ホンキの1kg

食べ過ぎを心配するより、活動量を増やそう

欧米型の食生活が習慣になってから、現代人には肥満が増えたという話を聞くことがあります。

確かに、野菜や魚が食生活の中心だったころと比べると、現代では脂質や油脂の多い食事をたっぷり食べることが多いですから、信憑性がありそう。

でも、1980年代頃と比べると、2000年頃の平均摂取カロリーはむしろ減っているそうです。

食べてないのに太ってる。どうして?

つまり食べる量が減っているわけですが、それに反して肥満率は年々増えています。

不思議なことですね。

実は心配するべきなのは、食べ過ぎよりも運動不足のほうなんです。

 

運動不足というと、スポーツをしていない、という風に考えがちですが、そうではなく毎日の生活の中で、身体を動かす機会が減っている、ということなんですよね。

農耕民族だった日本人は、昔は生活そのものが労働でした。水を汲むにも、お湯を沸かすにも、山や川へ行くことから始めなくてはなりませんでした。

毎日の活動量が、とんでもなく多かったため、よほど裕福な商人でもない限り、ふくふくと太っている人はいなかったのです。

 

趣味の運動ではなく、生活の動きが減っている

そこまで昔の話でなくても、1970年代までの生まれの人は、生活の中で体をもっと動かしていた、という思い出があるのではないでしょうか。

日々の買い物にしても、商店街をぐるりと歩いて必要なものを買い、両手に荷物を下げて帰ってきたものです。

しかし今は、ネットで注文すれば玄関先まで運んでくれます。机の前から動かずに、欲しいものを買うことが出来るのです。

洗濯ものだって、今は乾燥機が乾かしてくれます。かがんだり伸び上がったりして、干したり取り込んだりすることが少なくなりました。

日々の活動は、せいぜい家から会社へ行くまでの道のりを歩くことくらいだったりします。

 

身体のために、週に何回か30分ほどの運動をしているとしても、日々の生活で全く身体を動かしていなければ、エネルギーの消費量が少ないのは当然ですよね。
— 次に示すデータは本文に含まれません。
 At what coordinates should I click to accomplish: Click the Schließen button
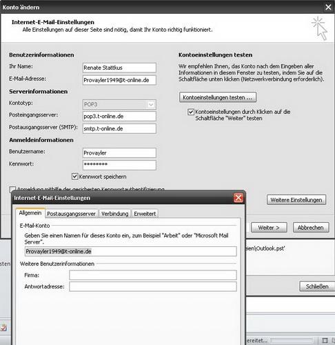click(317, 286)
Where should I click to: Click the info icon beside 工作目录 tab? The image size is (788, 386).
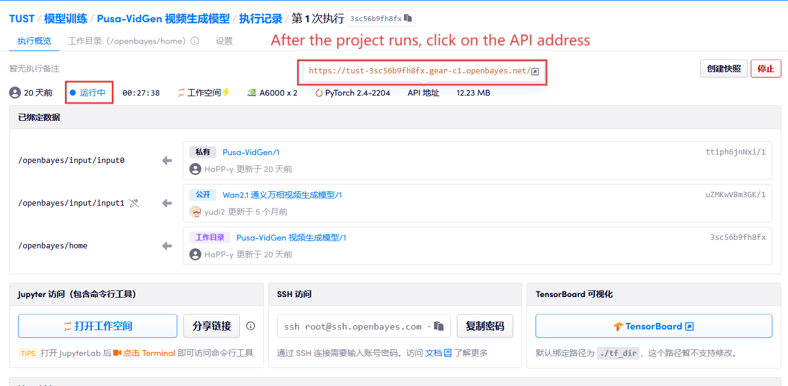(195, 41)
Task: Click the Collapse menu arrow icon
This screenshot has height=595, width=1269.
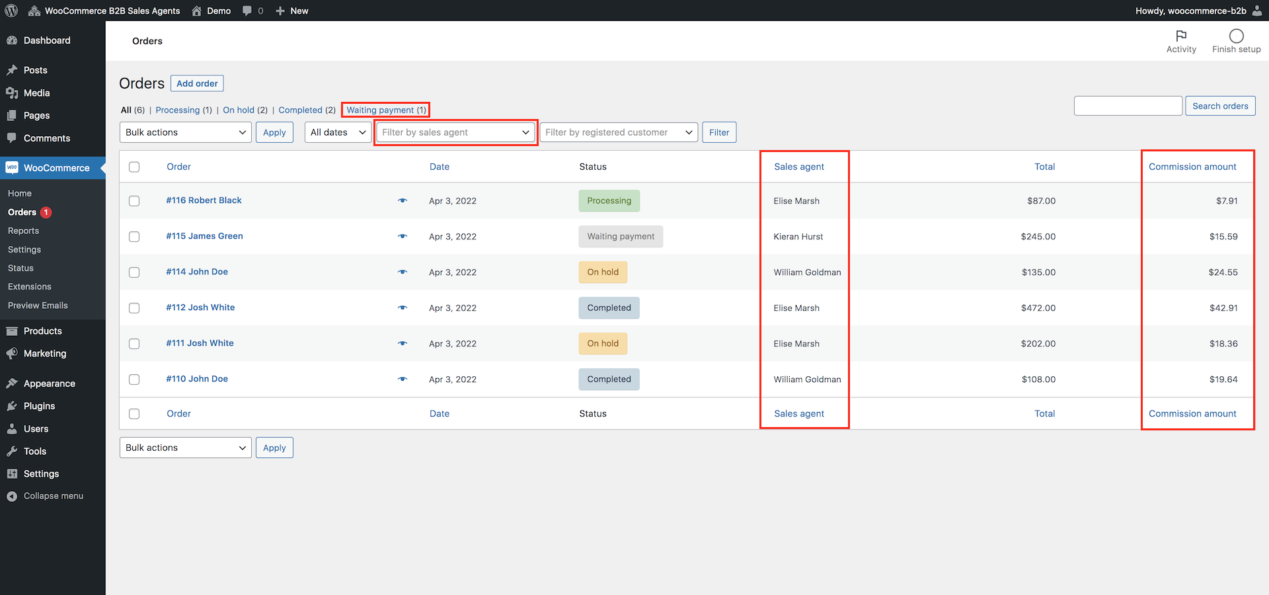Action: click(x=12, y=496)
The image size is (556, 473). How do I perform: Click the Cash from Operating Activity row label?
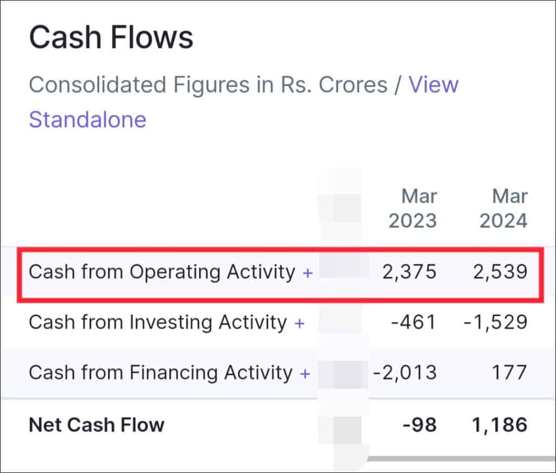point(162,272)
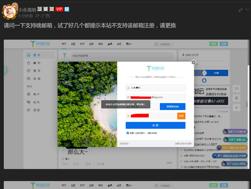The image size is (251, 189).
Task: Expand the 更多 menu in navigation bar
Action: (x=129, y=44)
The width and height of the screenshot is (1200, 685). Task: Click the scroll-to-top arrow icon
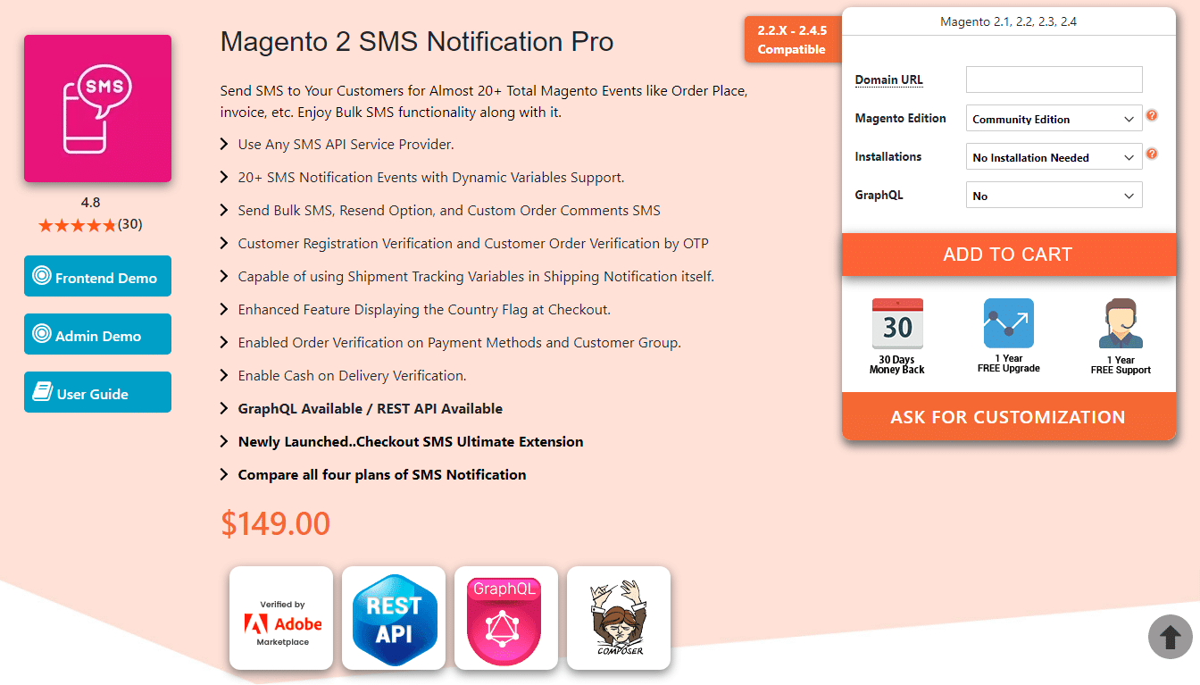tap(1171, 637)
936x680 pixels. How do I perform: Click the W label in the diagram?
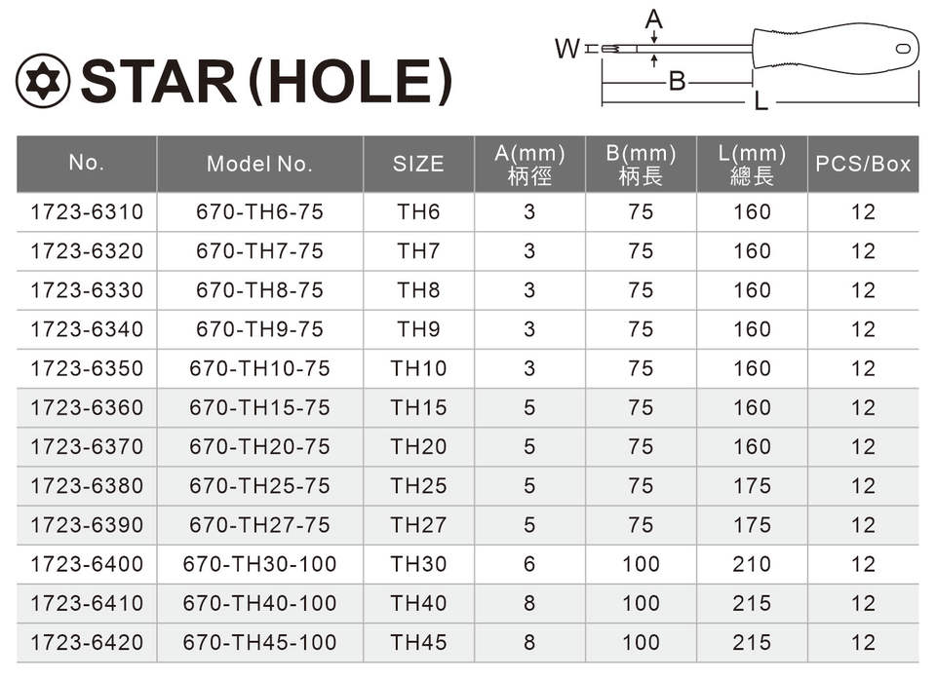[x=566, y=47]
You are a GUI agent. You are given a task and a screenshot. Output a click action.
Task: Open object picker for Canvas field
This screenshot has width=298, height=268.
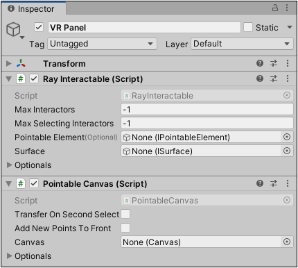point(287,242)
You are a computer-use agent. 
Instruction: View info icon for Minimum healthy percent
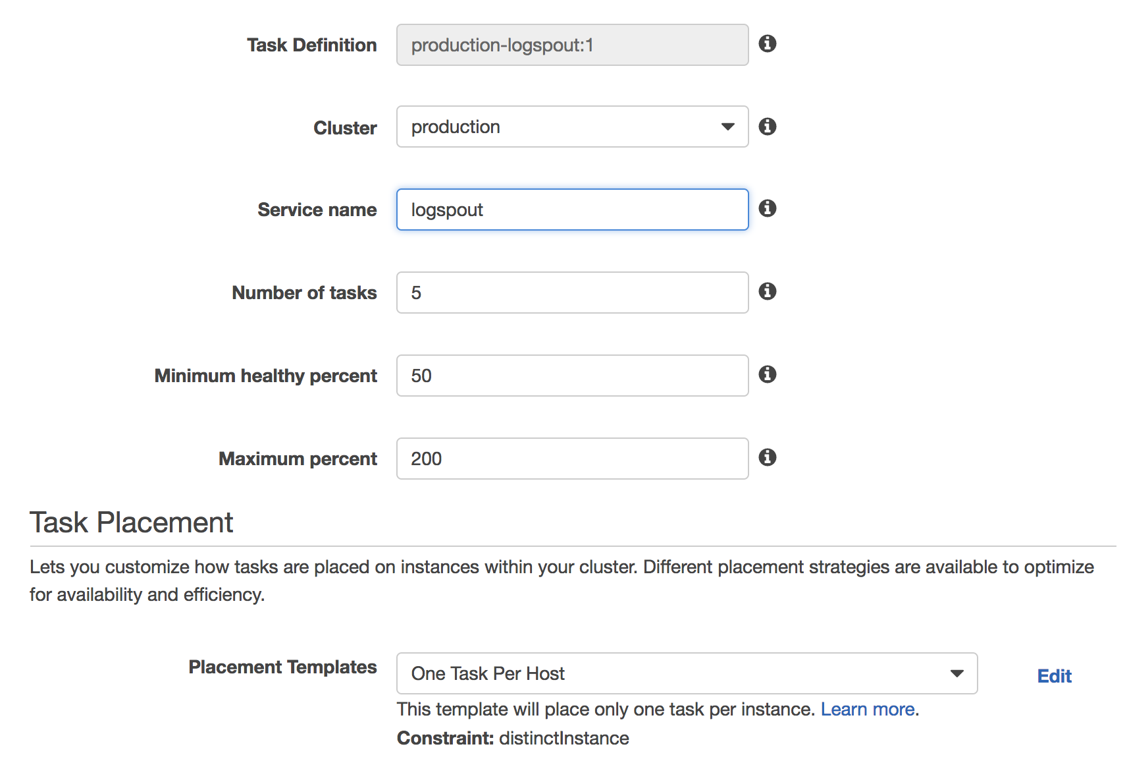pyautogui.click(x=767, y=374)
そういった生活環境の変化により、現代人は肥満になりやすくなっているのです。

 

生活の中で、意識して身体を動かす工夫を

しかし、そうはいっても会社を辞めて農作業に従事するわけにもいきません。

生活の中で活動量を増やすには、地道ですが出来るだけ歩くのが一番てっとり早いと思います。

通勤で使う駅を変えて、一駅分歩く。エレベーターやエスカレーターを使わずに階段を使う。

ちょっとしたことですが、体を動かすと血行が良くなり、気分も良くなることが多いのでおすすめです。

 

また、歩くほかにすぐに出来るのが呼吸法です。

一時期、深く長い呼吸をするだけで痩せる、というダイエットが流行しました。面白がってやってみた人も多くいると思います。

呼吸法はピラティスなど体幹を鍛える運動でも重視されており、内臓を刺激して深部の筋肉を働かせる作用があります。

痩せるためには激しい運動が必要なはず、という思い込みから、呼吸法なんかで痩せられるわけはない、と考える人もいます。

しかし長く運動する時間を確保するより、手軽に出来て続けやすく、実は効果も感じやすい方法のひとつなのです。

ドローイングと呼ばれる、呼吸を利用したダイエット法は、特に運動時間を作るのが難しい現代人に合っている方法だと思います。

ドローイングは女性より、筋肉量が多い男性に合っている方法です。

関連した書籍や動画もすぐに見つかりますから、ぜひ試してみるといいと思います。